Le mécanisme des phobies est tout à fait différent de celui des obsessions. Ce n’est plus le règne de la substitution. Ici on ne dévoile plus par l’analyse psychique une idée inconciliable, substituée. On ne trouve jamais autre chose que l’état émotif, anxieux, qui par une sorte d’élection a fait ressortir toutes les idées propres à devenir l’objet d’une phobie. Dans le cas de l’agoraphobie, etc., on rencontre souvent le souvenir d’une attaque d’angoisse, et en vérité ce que redoute le malade c’est l’événement d’une telle attaque dans les conditions spéciales où il croit ne pouvoir y échapper.

L’angoisse de cet état émotif, qui est au fond des phobies, n’est pas dérivé d’un souvenir quelconque ; on doit bien se demander quelle peut être la source de cette condition puissante du système nerveux.

Eh bien, j’espère pouvoir démontrer une autre fois qu’il y a lieu de constituer une névrose spéciale, la névrose anxieuse, de laquelle cet état émotif est le symptôme principal ; je donnerai l’énumération de ses symptômes variés, et j’insisterai en ce qu’il faut différencier cette névrose de la neurasthénie, avec laquelle elle est maintenant confondue. Ainsi les phobies font partie de la névrose anxieuse, et elles sont presque toujours accompagnées d’autres symptômes de la même série.

La névrose anxieuse est d’origine sexuelle, elle aussi, autant que je puis voir, mais elle ne se rattache pas à des idées tirées de la vie sexuelle : elle n’a pas de mécanisme psychique, à vrai dire. Son étiologie spécifique est l’accumulation de la tension génésique, provoquée par l’abstinence ou l’irritation génésique fruste4 (pour donner une formule générale pour l’effet du coït interrompu5, de l’impuissance relative du mari, des excitations sans satisfaction des fiancés, de l’abstinence forcée, etc.).

C’est dans de telles conditions extrêmement fréquentes, principalement pour la femme dans la société actuelle, que se développe la névrose anxieuse, de laquelle les phobies sont une manifestation psychique.

Je ferai remarquer, comme conclusion, qu’il peut y avoir combinaison de phobie et d’obsession propre, et même que c’est un événement très fréquent. On peut trouver qu’il y avait au commencement de la maladie une phobie développée comme symptôme de la névrose anxieuse.
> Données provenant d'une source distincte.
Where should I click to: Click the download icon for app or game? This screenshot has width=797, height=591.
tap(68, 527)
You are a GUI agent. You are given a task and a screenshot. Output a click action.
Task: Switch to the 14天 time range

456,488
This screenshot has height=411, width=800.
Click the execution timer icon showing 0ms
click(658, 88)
L’idée qui constitue la phobie qui s’y trouve associée à la peur peut être remplacée par une autre idée ou plutôt par le procédé protecteur qui semblait soulager la peur. L’obs. VI6 (folie de la spéculation) présente un bel exemple de cette catégorie, phobie doublée d’une obsession vraie par substitution.
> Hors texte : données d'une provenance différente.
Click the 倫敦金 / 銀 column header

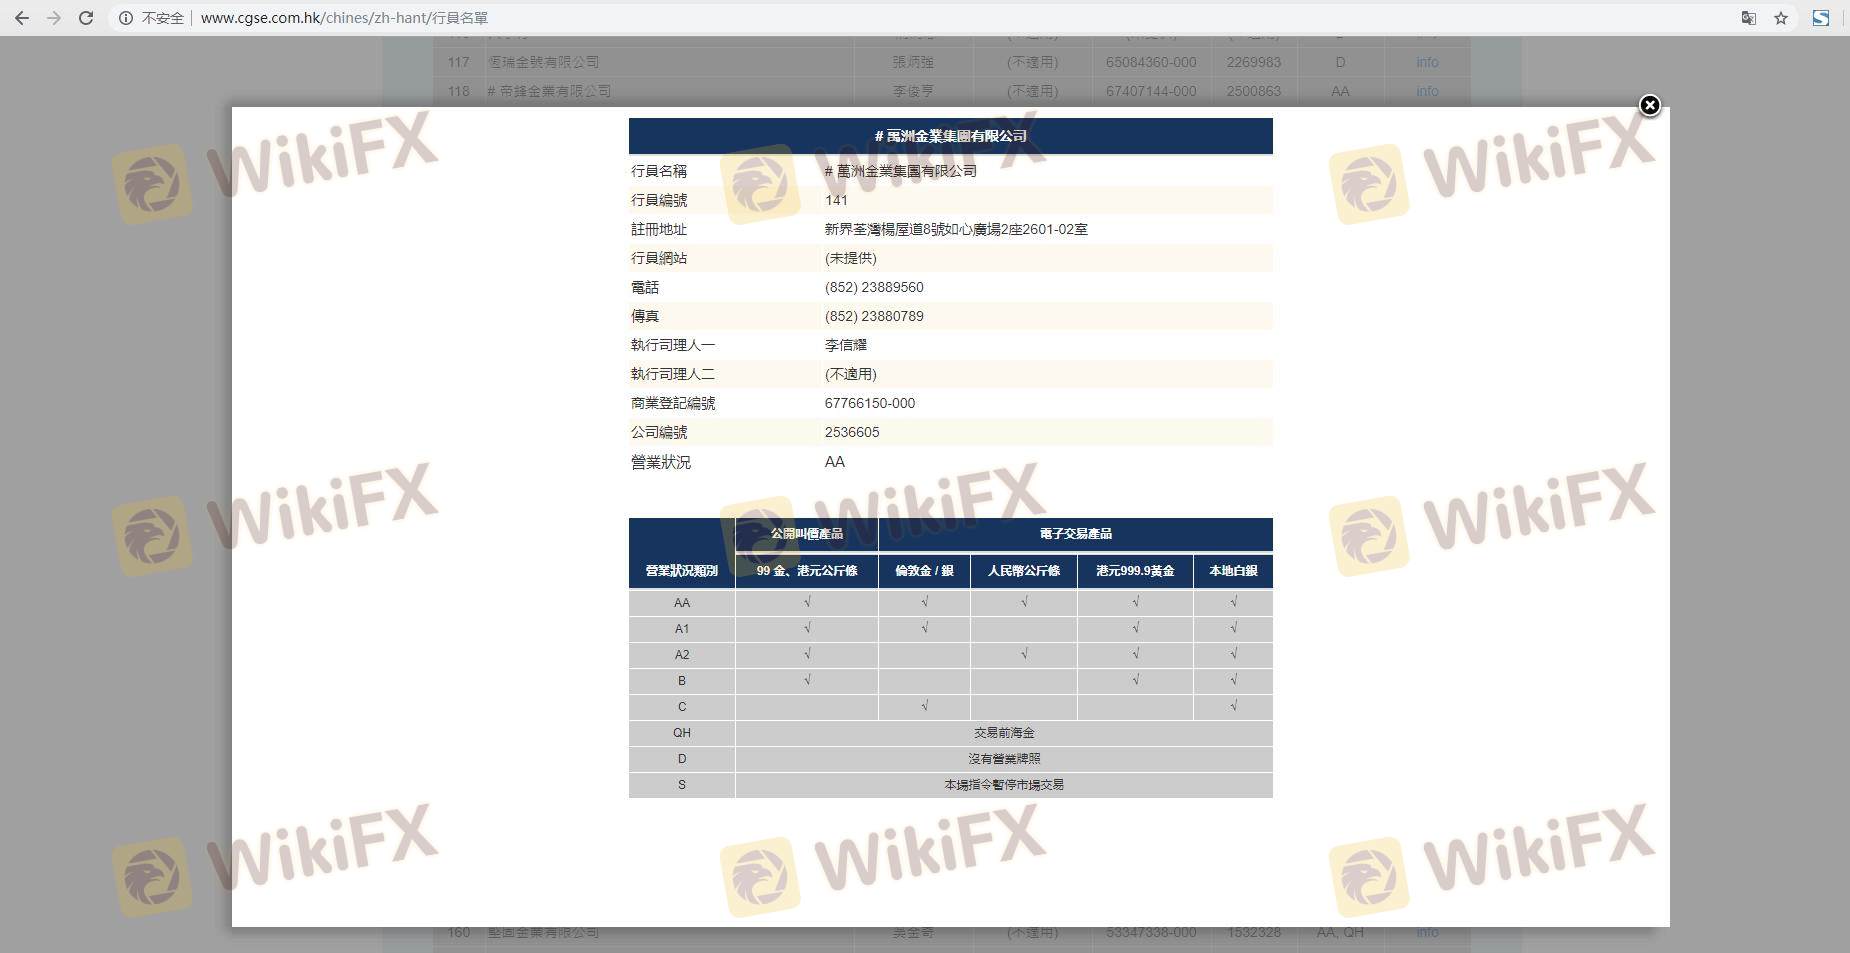pyautogui.click(x=924, y=571)
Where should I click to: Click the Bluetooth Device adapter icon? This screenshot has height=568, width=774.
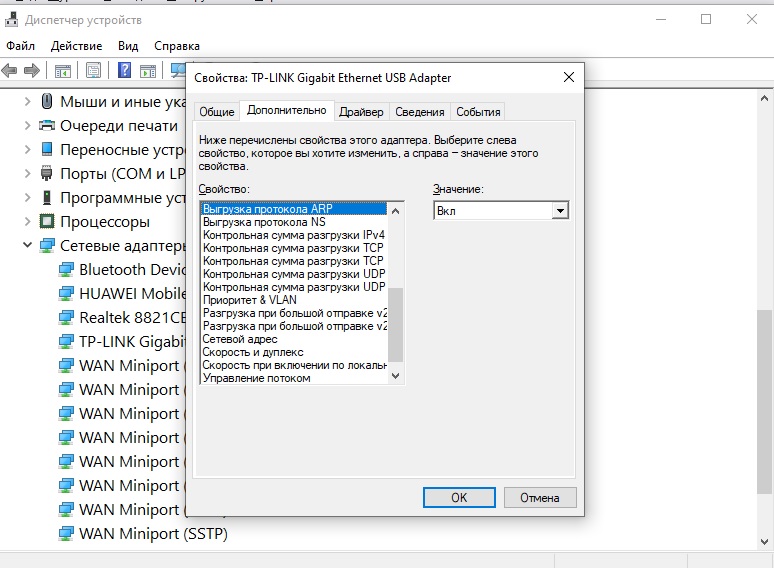coord(66,270)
* Publié directement en français dans la Rev,. neurologique, III, 2. Le texte adopté est celui des GW, I (1952).

1 Je suis très content de trouver que les auteurs les plus récents sur notre sujet expriment des opinions voisines de la mienne. Voir Gélineau, Des peurs maladives ou phobies, 1894, et Hack Tuxe, On imperative ideas, Brain, 1894.
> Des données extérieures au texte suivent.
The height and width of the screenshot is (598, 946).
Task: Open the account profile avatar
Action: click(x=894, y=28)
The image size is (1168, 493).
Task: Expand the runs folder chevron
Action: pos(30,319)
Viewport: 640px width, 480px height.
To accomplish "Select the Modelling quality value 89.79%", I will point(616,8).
2 Voir aussi la chanson populaire allemande :

Auf jedes weiße Blatt Papier möcht ich es schreiben :

Dein ist mein Herz und soll es ewig, ewig bleiben.

3 Neurologisches Zentralblatt, 1893, nos 1 et 2.

4 Il est probable qu’il faut lire ici « frustrée ». (N.d.J.L.)

5 Toutes les éditions avant 1952 donnent ici : « réservé » (N.d.J.L.)